◆ **The problem**
Continue the journal article excerpt on W. T. Trethewey's 1936 diary from the point where it stops.

◆ **Provided passage**

Segment Open

Academic journal article The Sculpture Journal

A New Zealand Sculptor's Diary: W. T. Trethewey in Europe, 1936

Academic journal article The Sculpture Journal

A New Zealand Sculptor's Diary: W. T. Trethewey in Europe, 1936

Article excerpt

A sculptor's diary is a relatively rare thing in art history. That compiled by the New Zealander William Thomas Trethewey (1892-1956) (fig. 1) is a unique document, chronicling his voyage to and sojourn in Great Britain, as well as visits to Germany, France and Australia, between 16 January and 22 September 1936.1 The diary runs to a remarkable 952 pages - some 110,000 words - and meticulously yet exuberantly covers every stage of his 'Great OE' ('Overseas Experience' in New Zealand parlance), from his departure from Lyttelton, New Zealand on his outward voyage to his departure from Sydney, bound for Auckland, on his return voyage.

Segment Closed

◆ **Recorded data**
Segment Open

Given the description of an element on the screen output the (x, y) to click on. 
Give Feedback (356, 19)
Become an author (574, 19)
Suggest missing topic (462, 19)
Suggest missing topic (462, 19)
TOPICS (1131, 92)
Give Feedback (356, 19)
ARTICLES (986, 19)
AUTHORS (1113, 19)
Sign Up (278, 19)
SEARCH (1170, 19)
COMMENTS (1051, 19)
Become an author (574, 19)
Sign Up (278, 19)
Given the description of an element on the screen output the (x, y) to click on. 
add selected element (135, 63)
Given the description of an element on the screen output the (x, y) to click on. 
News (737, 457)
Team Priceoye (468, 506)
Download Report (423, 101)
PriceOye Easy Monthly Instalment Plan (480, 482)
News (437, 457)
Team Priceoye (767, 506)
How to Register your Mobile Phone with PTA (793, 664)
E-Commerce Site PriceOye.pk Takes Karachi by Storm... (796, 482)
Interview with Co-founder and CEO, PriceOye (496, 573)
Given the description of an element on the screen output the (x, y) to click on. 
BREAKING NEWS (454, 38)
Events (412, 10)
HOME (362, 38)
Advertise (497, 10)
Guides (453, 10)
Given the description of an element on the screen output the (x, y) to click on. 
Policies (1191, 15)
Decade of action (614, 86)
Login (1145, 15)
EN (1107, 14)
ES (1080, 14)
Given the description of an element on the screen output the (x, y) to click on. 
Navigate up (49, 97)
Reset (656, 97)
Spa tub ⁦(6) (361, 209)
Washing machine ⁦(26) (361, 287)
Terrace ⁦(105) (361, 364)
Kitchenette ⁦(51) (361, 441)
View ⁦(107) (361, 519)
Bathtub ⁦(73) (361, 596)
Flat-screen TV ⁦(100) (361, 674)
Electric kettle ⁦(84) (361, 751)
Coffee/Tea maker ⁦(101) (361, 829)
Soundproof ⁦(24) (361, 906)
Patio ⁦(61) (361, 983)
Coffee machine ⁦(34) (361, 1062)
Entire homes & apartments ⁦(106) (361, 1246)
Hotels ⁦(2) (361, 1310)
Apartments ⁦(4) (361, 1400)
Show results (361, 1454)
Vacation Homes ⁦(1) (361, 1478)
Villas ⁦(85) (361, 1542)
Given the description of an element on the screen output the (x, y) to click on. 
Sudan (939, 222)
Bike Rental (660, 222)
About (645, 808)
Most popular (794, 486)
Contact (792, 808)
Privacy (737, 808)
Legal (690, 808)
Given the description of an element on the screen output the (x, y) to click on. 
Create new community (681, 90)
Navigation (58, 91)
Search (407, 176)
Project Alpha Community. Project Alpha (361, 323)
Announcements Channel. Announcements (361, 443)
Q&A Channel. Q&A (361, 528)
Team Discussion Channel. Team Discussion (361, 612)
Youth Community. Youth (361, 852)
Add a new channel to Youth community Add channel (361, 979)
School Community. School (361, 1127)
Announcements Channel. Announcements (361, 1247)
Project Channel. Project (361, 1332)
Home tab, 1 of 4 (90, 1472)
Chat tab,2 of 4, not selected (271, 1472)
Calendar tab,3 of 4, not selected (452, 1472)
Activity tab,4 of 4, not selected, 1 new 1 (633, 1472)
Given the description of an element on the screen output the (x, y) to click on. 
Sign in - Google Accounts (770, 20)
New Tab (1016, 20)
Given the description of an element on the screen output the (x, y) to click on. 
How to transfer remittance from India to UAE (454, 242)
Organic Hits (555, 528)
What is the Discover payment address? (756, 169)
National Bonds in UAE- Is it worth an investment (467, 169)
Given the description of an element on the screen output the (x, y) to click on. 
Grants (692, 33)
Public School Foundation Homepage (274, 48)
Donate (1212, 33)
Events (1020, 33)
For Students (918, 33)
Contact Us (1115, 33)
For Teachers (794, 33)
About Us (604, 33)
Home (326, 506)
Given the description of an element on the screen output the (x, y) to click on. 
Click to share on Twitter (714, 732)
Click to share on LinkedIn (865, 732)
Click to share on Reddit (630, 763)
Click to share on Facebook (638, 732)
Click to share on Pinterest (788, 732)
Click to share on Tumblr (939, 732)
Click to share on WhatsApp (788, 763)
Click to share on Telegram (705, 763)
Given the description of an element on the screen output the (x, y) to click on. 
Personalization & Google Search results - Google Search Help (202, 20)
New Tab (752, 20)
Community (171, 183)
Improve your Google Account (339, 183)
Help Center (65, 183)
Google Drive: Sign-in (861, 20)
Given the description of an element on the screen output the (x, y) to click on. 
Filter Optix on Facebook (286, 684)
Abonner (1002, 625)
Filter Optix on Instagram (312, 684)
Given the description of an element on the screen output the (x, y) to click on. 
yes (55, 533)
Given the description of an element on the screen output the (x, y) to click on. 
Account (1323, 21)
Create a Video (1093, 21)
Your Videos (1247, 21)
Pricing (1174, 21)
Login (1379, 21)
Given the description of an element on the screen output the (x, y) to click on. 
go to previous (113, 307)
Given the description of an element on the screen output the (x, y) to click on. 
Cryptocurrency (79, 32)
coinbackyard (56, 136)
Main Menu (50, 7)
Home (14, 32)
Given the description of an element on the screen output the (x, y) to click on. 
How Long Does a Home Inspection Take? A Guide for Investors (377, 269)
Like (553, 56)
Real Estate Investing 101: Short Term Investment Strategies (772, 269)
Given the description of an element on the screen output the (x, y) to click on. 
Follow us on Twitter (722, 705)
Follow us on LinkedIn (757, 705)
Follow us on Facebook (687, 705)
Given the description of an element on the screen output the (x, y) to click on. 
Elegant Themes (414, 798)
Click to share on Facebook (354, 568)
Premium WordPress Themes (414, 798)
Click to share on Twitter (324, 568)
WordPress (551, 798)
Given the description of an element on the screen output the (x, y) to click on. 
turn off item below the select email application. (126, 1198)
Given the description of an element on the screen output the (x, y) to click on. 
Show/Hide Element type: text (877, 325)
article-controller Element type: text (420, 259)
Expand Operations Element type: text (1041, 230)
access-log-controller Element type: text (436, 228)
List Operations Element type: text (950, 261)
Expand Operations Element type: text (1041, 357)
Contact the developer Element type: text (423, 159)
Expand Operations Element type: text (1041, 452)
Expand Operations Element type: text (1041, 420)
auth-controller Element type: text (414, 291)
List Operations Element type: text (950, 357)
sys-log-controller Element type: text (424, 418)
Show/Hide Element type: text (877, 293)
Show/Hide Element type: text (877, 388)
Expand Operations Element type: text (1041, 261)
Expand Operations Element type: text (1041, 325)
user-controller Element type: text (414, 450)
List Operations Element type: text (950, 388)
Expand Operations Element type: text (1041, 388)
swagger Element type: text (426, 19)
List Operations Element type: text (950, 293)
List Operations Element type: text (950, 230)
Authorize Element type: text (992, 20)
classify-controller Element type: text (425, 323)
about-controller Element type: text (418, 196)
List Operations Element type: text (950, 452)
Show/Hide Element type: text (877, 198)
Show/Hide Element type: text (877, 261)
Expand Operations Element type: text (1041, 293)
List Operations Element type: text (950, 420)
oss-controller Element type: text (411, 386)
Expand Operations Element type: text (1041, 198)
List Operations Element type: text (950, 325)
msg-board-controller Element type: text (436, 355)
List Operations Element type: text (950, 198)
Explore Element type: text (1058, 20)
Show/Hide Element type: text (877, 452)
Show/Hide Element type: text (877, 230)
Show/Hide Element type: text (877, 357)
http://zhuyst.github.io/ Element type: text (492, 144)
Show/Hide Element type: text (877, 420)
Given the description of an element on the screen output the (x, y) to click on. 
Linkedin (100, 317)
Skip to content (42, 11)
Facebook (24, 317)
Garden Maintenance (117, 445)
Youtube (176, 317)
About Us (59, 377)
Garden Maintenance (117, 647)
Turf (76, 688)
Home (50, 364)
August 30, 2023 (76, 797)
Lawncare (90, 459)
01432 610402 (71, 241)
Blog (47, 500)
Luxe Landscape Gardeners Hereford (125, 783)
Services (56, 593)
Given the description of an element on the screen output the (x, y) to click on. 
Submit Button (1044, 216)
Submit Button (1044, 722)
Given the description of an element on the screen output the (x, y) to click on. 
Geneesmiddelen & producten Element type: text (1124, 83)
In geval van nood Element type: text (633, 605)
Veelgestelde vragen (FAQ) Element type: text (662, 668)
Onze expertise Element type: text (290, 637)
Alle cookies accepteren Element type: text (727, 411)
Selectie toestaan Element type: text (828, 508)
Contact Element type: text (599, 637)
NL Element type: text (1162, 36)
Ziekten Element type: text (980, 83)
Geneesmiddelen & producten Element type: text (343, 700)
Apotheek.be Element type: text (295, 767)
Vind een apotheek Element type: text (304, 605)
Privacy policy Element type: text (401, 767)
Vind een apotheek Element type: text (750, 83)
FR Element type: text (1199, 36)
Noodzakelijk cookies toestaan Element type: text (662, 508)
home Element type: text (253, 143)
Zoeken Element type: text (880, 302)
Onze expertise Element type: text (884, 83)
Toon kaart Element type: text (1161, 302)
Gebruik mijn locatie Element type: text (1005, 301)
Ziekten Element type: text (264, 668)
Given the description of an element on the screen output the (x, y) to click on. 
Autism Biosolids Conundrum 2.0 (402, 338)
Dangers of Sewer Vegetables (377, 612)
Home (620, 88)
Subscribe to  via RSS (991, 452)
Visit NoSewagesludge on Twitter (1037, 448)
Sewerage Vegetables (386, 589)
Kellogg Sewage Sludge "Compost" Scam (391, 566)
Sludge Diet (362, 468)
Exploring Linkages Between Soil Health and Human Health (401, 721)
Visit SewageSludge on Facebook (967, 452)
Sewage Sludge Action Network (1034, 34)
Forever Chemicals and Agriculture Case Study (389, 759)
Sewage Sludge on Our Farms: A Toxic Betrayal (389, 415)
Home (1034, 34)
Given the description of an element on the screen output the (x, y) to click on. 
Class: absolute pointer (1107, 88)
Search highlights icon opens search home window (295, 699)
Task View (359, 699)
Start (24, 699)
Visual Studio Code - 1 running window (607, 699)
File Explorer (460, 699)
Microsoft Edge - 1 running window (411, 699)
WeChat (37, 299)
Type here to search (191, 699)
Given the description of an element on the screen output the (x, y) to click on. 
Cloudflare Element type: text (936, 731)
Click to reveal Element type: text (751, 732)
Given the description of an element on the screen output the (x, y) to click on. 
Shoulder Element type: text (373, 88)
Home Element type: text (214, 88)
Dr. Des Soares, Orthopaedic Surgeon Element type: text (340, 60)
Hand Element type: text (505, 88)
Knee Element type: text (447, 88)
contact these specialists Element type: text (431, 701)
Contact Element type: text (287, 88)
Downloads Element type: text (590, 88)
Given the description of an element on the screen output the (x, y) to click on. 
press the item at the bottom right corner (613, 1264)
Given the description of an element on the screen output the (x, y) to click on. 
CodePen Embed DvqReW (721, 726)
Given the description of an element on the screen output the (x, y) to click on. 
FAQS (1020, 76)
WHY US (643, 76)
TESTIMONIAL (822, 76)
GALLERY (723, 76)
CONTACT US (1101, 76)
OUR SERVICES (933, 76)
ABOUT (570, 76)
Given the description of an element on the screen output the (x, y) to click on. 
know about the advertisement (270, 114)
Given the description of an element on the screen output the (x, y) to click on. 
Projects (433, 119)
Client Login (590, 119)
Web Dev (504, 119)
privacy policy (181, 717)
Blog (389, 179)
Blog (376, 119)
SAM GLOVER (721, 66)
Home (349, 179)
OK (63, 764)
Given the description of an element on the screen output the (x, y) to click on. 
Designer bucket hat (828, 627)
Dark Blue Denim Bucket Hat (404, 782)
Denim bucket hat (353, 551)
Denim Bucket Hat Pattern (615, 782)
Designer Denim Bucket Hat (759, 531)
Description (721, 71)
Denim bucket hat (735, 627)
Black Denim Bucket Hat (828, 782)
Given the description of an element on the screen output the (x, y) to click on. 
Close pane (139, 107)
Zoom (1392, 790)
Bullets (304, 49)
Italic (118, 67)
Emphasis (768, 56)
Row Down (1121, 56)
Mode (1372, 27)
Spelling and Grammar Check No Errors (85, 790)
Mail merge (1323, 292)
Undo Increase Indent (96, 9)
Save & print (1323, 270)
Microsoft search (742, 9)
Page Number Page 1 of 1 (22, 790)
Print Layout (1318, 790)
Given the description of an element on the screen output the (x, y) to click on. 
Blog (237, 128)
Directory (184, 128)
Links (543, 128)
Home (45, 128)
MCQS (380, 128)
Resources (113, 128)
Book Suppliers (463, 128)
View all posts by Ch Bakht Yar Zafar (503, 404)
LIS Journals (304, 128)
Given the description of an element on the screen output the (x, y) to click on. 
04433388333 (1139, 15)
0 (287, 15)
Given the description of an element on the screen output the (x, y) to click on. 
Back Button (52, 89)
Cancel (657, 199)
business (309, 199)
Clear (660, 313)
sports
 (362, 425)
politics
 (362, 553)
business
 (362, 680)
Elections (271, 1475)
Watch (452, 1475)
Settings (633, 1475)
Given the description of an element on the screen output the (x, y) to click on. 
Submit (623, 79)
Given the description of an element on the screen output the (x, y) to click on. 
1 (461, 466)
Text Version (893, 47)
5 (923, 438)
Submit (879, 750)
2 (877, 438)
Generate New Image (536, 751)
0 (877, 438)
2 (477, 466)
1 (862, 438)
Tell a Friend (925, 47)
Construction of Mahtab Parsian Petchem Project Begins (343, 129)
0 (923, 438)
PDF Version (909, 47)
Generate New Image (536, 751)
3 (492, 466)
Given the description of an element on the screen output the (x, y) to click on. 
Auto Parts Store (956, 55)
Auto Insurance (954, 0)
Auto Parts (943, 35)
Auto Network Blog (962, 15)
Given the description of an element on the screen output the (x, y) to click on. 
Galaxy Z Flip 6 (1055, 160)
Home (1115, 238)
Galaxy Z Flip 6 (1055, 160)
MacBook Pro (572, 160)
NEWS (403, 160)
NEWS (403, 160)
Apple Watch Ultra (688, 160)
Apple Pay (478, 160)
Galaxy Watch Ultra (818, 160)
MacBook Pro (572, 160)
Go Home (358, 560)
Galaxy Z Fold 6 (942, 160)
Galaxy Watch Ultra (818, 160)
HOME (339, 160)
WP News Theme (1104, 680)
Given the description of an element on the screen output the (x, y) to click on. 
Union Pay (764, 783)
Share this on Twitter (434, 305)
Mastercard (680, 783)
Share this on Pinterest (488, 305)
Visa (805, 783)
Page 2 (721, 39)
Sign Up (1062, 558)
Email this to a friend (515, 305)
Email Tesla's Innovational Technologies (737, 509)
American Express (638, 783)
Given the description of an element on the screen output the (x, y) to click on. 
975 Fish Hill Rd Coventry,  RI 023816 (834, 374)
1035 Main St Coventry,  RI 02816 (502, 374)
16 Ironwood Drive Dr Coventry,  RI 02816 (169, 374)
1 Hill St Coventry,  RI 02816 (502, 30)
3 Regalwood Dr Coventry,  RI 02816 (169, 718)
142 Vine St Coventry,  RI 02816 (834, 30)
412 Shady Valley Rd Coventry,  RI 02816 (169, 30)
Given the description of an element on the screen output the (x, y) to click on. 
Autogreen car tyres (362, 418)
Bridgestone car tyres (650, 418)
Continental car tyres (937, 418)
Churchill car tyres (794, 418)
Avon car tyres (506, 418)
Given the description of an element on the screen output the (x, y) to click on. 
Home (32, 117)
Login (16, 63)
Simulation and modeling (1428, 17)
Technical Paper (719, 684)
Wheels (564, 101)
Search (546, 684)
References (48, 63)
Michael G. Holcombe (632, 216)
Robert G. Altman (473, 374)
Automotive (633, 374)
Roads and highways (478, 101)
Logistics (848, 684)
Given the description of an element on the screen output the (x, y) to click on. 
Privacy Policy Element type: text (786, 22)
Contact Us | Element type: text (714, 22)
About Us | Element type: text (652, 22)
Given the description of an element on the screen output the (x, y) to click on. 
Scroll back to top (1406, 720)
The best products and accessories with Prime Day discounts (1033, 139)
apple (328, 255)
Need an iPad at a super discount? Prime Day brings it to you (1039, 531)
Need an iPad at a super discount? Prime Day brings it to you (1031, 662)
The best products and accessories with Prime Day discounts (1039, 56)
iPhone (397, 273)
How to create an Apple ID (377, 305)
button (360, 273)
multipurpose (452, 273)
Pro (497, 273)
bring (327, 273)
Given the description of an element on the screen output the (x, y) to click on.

Segment Closed

◆ **Response to the exercise**
As a diarist, Trethewey is no David d'Angers and still less a Keith Vaughan. Yet he is no Pooter either: there is minimal pretension or self-importance about him. A colonial classlessness is already evident in this second-generation New Zealander. What also indubitably emerges is what today would be called a 'people person'. As much at home in a saloon bar as an interested visitor to the Royal College of Art, Trethewey is sociable, curious, quick-witted, observant and good-humoured, a listener as well as a talker. He is no intellectual: his prose provides few insights into the workings of his mind or even into the creation of sculpture. Yet he is always engaging at whatever he addresses, and is vividly, even infectiously enthusiastic in his descriptiveness. Rather like his actual sculpture, Trethewey may not be profound but he nails it.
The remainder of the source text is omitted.